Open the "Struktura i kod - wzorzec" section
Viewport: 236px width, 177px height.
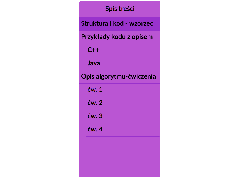pos(117,23)
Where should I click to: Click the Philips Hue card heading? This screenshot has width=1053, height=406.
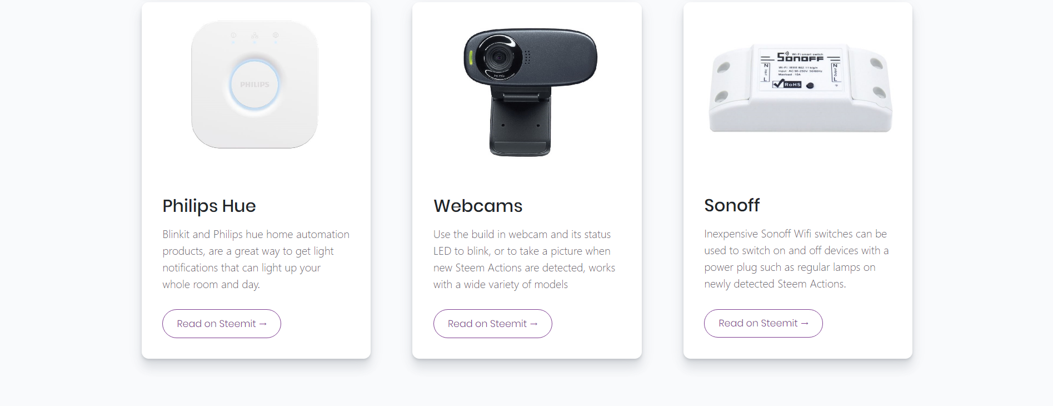(x=209, y=206)
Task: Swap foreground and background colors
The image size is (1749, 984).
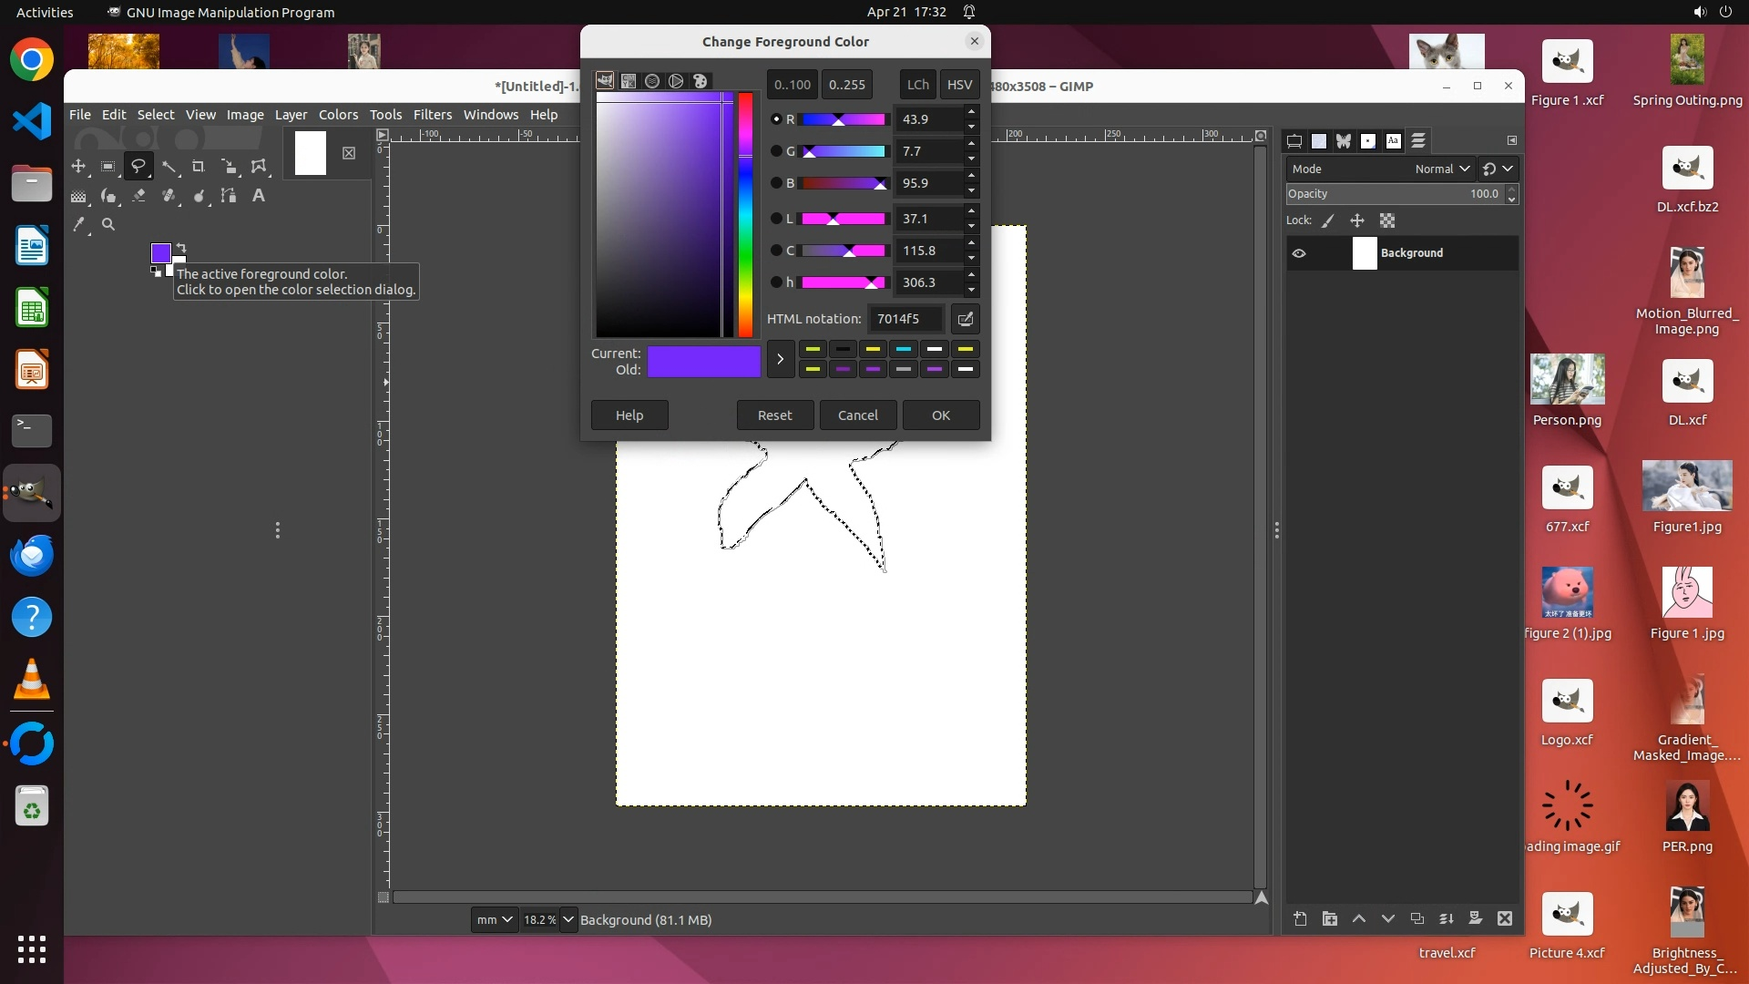Action: (181, 247)

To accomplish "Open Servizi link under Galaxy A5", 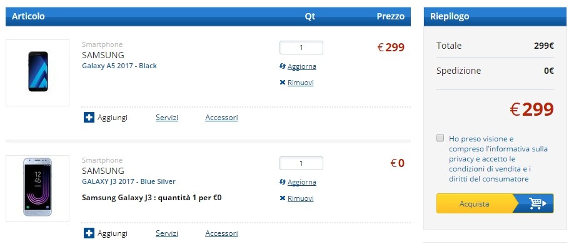I will tap(167, 118).
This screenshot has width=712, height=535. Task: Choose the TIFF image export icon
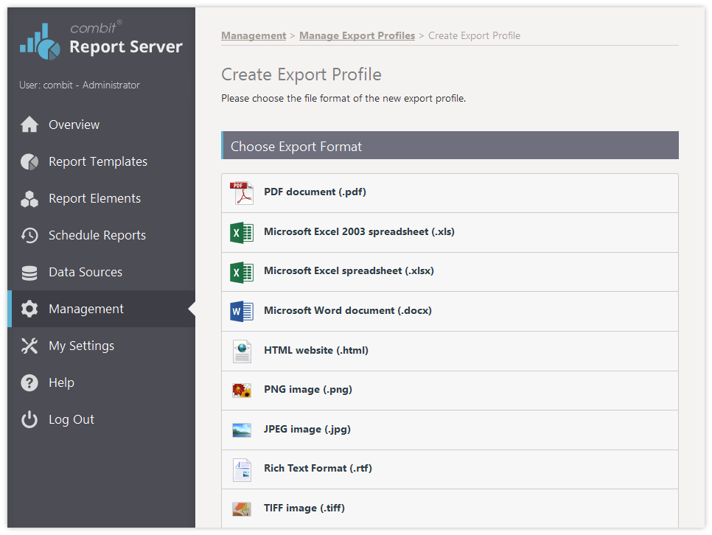click(x=241, y=508)
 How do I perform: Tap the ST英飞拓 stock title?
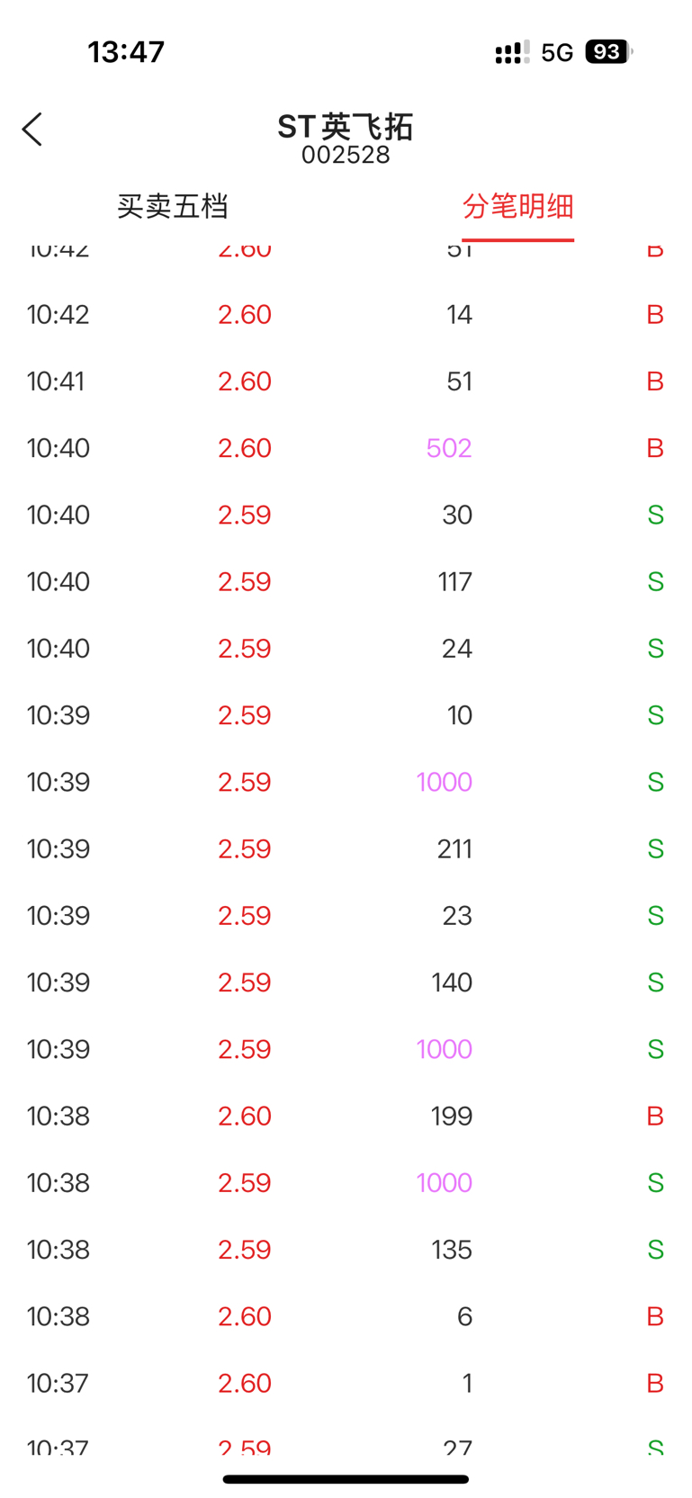click(346, 127)
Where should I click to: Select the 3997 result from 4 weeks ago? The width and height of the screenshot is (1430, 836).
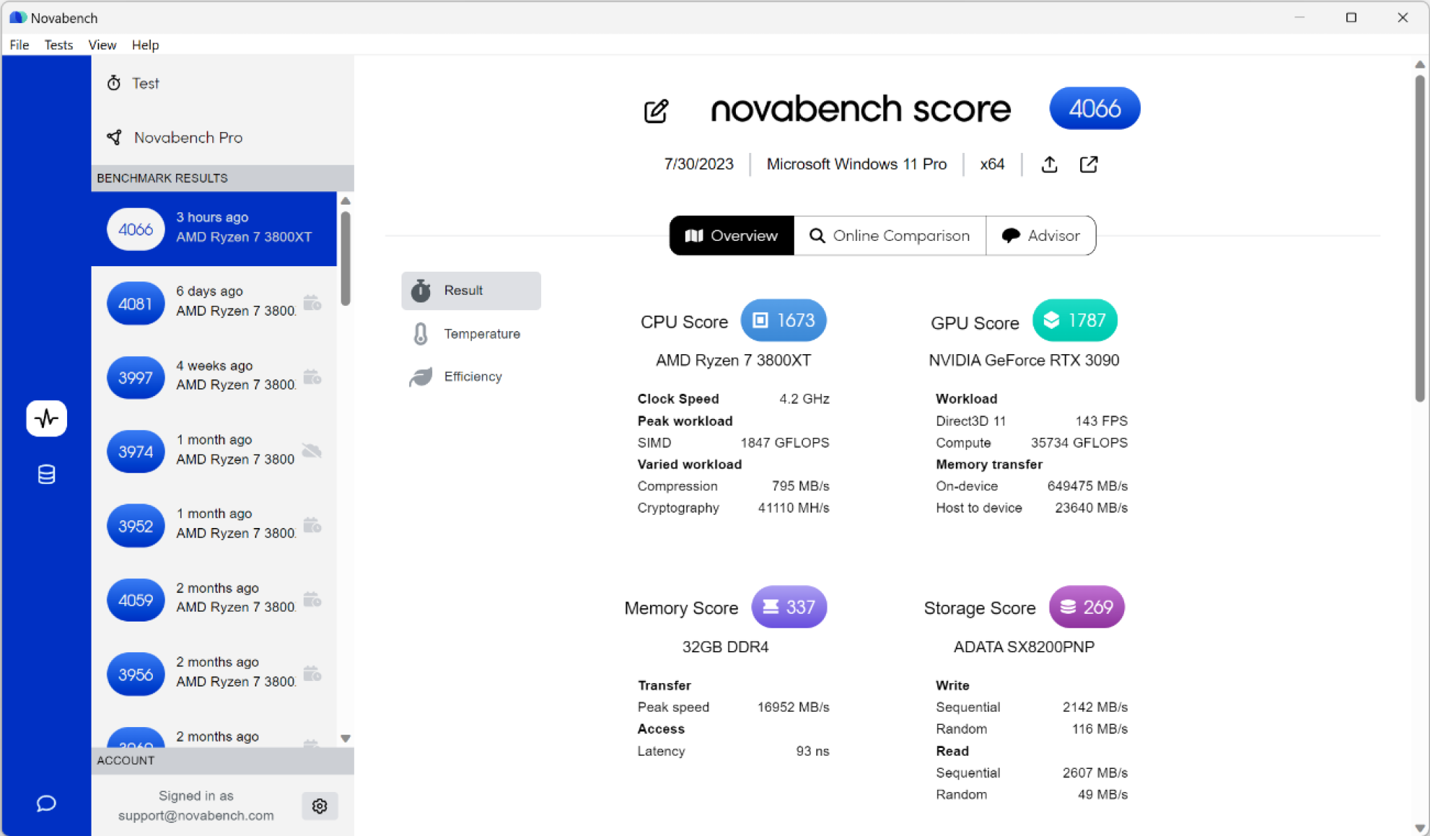(209, 376)
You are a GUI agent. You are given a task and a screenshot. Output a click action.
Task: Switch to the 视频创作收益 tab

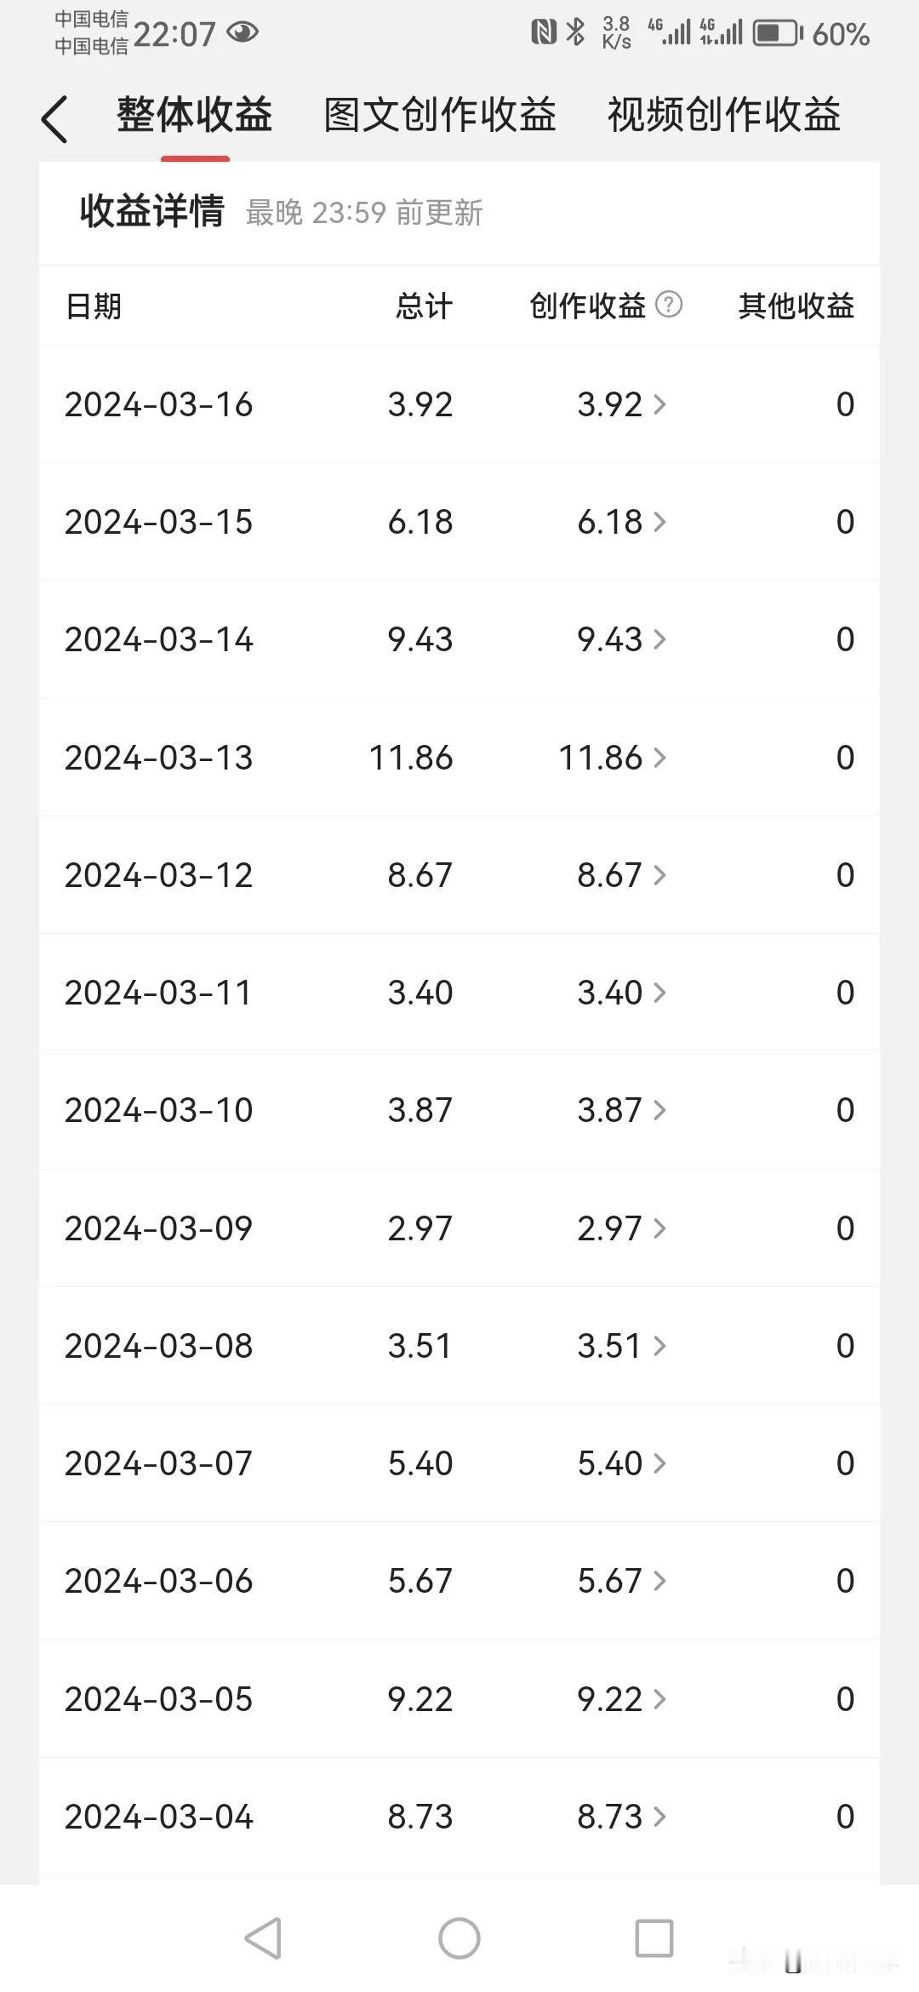(x=724, y=115)
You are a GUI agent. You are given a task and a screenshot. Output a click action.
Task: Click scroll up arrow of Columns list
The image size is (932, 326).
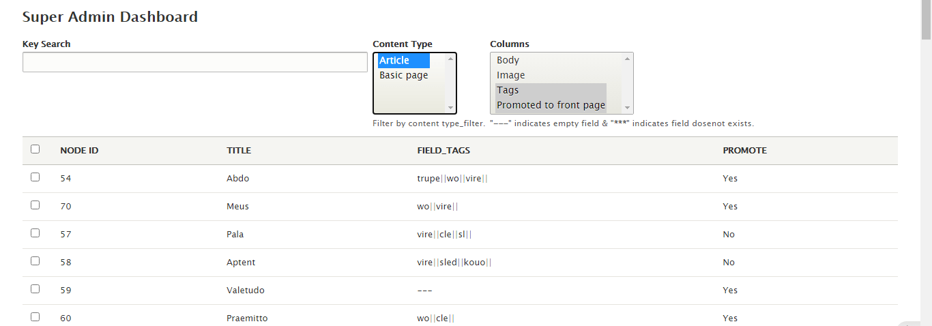coord(627,59)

■ ■ ■ ■ ■

» **EXERCISE OBJECTIVE**:
Reproduce the lines from the line containing "How do I perform: Tap the ST英飞拓 stock title?" through the end of the lines, requests included, multiplying every coordinate in the answers by 2.3 and rounding to whole numbers, with halves rounded up. Omit the pictures from your answer.

» **REPLY TO THE TASK**:
 How do I perform: Tap the ST英飞拓 stock title?
click(796, 292)
Where should I click to: Select the 3997 result from 4 weeks ago? The width and height of the screenshot is (1430, 836).
(481, 865)
You are a GUI agent. You are given a task and a screenshot. Output a click action.
Task: Switch to the 视频创作收益 tab

(x=1665, y=265)
You are a GUI agent. You are given a task and a screenshot. Output a click action.
Task: Click scroll up arrow of Columns list
The image size is (932, 326).
coord(1442,136)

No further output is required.